Ottawa (Ontario), le vendredi 27 février 1998

EN PRÉSENCE DE MONSIEUR LE JUGE GIBSON

Entre :

     LOCHAN SOOKNANAN,

     requérant,

     - et -

     LE MINISTRE DE LA CITOYENNETÉ ET DE L'IMMIGRATION,

     intimé.

     ORDONNANCE

     La Cour déboute le requérant de son recours en contrôle judiciaire.

     Signé : Frederick E. Gibson

     ________________________________

     Juge

Traduction certifiée conforme

Christiane Delon

     Date : 19980227

     Dossier : IMM-1213-97

Entre :

     LOCHAN SOOKNANAN,

     requérant,

     - et -

     LE MINISTRE DE LA CITOYENNETÉ ET DE L'IMMIGRATION,

     intimé.

     MOTIFS DE L'ORDONNANCE

Le juge GIBSON

[1]      Les présents motifs concernent un recours en contrôle judiciaire contre la décision évoquée en ces termes dans la demande :

     [TRADUCTION]         
     La décision rendue le 24 février 1997 par P. Wright, membre de la Commission présidant l'audience, et notifiée au requérant le 12 mars 1997, décision par laquelle le premier a conclu qu'il n'y avait aucune raison d'ordre humanitaire d'accueillir la demande faite par le requérant sous le régime du paragraphe 114(2) de la Loi sur l'immigration.         

La Commission de l'immigration et du statut de réfugié, section d'appel de l'immigration (section d'appel), est correctement citée en l'espèce en qualité d'autorité juridictionnelle visée par le recours. Cependant, la décision attaquée est en fait une décision de la section d'appel, portant rejet de l'appel formé sous le régime de l'article 77 de la Loi sur l'immigration1, contre le rejet des demandes de droit d'établissement du père, de la mère et de la soeur du requérant, demandes que celui-ci parrainait.

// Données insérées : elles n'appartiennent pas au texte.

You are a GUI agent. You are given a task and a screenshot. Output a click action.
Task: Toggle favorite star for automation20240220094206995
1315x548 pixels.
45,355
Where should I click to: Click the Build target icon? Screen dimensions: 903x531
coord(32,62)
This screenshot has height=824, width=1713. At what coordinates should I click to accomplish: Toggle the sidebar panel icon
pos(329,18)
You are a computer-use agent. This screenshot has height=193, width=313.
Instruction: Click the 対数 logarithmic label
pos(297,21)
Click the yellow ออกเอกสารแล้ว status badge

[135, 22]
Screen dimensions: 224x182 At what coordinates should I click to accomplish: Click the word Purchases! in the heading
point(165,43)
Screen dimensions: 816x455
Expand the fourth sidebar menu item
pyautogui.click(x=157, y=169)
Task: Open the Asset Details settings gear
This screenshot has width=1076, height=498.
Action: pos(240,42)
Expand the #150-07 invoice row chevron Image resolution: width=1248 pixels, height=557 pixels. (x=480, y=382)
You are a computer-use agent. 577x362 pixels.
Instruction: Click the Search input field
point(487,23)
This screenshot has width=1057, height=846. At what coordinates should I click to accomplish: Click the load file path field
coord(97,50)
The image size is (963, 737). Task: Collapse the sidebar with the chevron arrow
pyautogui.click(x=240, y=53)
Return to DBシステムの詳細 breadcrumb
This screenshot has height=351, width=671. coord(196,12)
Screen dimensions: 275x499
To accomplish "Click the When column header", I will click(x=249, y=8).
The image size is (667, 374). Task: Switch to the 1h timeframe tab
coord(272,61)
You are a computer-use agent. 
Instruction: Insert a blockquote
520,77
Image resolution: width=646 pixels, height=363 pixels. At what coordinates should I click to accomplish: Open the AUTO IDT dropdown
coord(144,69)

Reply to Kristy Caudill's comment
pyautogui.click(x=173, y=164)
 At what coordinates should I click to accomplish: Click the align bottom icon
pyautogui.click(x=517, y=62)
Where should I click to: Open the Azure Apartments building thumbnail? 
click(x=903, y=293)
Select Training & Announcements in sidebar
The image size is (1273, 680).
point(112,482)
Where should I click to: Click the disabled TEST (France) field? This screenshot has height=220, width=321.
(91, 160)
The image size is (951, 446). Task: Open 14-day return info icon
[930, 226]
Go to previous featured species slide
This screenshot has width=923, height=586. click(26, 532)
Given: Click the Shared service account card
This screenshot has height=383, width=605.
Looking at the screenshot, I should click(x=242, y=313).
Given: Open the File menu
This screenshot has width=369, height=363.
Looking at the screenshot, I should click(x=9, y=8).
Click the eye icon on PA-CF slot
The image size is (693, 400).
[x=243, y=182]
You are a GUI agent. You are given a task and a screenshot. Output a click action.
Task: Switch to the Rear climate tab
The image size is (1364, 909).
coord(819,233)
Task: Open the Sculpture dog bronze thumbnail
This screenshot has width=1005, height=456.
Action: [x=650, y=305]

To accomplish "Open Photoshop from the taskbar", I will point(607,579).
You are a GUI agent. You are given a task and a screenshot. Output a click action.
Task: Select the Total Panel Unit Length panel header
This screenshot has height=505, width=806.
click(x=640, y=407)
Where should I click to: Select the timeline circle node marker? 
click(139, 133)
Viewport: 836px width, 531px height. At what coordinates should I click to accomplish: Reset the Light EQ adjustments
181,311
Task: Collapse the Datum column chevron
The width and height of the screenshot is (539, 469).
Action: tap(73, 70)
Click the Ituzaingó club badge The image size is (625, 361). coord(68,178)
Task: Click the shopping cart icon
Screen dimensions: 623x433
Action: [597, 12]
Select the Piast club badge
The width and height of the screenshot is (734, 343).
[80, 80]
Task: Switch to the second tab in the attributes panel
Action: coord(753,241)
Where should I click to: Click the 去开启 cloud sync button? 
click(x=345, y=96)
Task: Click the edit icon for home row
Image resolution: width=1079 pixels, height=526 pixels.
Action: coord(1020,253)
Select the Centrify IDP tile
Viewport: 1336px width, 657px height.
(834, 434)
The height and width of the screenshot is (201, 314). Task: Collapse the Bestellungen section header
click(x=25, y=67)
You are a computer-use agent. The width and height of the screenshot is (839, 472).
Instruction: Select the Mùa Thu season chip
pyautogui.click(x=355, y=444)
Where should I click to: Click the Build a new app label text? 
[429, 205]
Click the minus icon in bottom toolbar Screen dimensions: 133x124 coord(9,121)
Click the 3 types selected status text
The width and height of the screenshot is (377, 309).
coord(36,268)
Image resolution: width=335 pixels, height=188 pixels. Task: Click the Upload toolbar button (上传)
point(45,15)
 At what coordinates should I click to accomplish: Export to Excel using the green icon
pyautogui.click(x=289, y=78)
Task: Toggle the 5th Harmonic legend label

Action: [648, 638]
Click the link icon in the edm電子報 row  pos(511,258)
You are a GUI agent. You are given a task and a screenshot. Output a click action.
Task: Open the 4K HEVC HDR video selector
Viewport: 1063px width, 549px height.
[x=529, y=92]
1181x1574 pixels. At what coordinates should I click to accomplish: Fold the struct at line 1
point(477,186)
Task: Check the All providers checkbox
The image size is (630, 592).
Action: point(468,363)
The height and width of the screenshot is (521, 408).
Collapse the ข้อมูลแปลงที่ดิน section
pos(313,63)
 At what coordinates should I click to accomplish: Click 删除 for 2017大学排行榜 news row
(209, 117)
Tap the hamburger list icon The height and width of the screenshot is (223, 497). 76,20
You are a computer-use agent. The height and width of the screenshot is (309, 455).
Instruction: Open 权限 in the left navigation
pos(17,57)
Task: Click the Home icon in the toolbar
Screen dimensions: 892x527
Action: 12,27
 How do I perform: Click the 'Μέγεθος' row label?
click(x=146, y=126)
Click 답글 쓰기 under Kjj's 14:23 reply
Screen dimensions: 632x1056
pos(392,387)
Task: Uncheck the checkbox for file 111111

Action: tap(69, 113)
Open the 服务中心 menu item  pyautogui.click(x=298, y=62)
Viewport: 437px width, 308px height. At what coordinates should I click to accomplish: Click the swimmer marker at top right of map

[2]      Voici ce qu'on peut lire dans la décision portant rejet des demandes du père, de la mère et de la soeur (les demandeurs du droit d'établissement) du requérant :

     [TRADUCTION]

         Après examen attentif de votre dossier, je regrette d'avoir à vous informer du rejet de votre demande d'admission. Aux termes de l'alinéa 19(1)a) de la Loi sur l'immigration :         
         " 19.(1) Les personnes suivantes appartiennent à une catégorie non admissible :         
     a)      celles qui souffrent d'une maladie ou d'une invalidité dont la nature, la gravité ou la durée probables sont telles qu'un médecin agréé, dont l'avis est confirmé par au moins un autre médecin agréé, conclut :         
     (i)      soit que ces personnes constituent ou constitueraient vraisemblablement un danger pour la santé ou la sécurité publiques,         
     (iii)[sic]      soit que leur admission entraînerait ou risquerait d'entraîner un fardeau excessif pour les services sociaux ou de santé; "         
         Selon le diagnostic des médecins, votre fille Babita souffre d'arriération mentale grave. Son dossier médical comporte les indications suivantes :         
         " La demanderesse souffre d'une forme grave d'arriération mentale. Elle est absolument incapable d'autonomie. Avec un Q.I. de 20 à 34, elle a l'âge mental d'un enfant de 3 ans. Elle ne peut pas communiquer, ne sait pas manier l'argent, et a besoin de surveillance et d'aide constantes. Faute de soutien de la famille, elle ne pourrait pas prendre soin d'elle-même. Elle nécessitera les soins hospitaliers à long terme pour le restant de sa vie, et imposera un fardeau excessif aux services sociaux. Elle n'est donc pas admissible par application du sous-alinéa 19(1)a)(ii) de la Loi. "         
     L'alinéa 6(1)a) du Règlement sur l'immigration de 1978 prévoit ce qui suit :         
         " 6.(1) " lorsqu'une personne appartenant à la catégorie de la famille présente une demande de visa d'immigrant, l'agent des visas peut lui en délivrer un ainsi qu'à toute personne à charge qui l'accompagne :         
     a)      si elle et les personnes à sa charge, qu'elles l'accompagnent ou non, ne font pas partie d'une catégorie de personnes non admissibles et satisfont aux exigences de la Loi et du présent règlement. "         
         Puisque votre fille fait partie d'une catégorie de personnes non admissibles, votre femme et vous-même ne pouvez pas avoir un visa d'immigrant.         
         Le 31 juillet 1991, votre femme et vous-même avez été convoqués à une entrevue spéciale qui visait à déterminer s'il y avait des raisons d'ordre humanitaire à invoquer dans votre cas. Il a été jugé à la lumière de cette entrevue que les raisons qu'on pourrait invoquer ne sont pas suffisantes pour justifier votre admission au Canada.         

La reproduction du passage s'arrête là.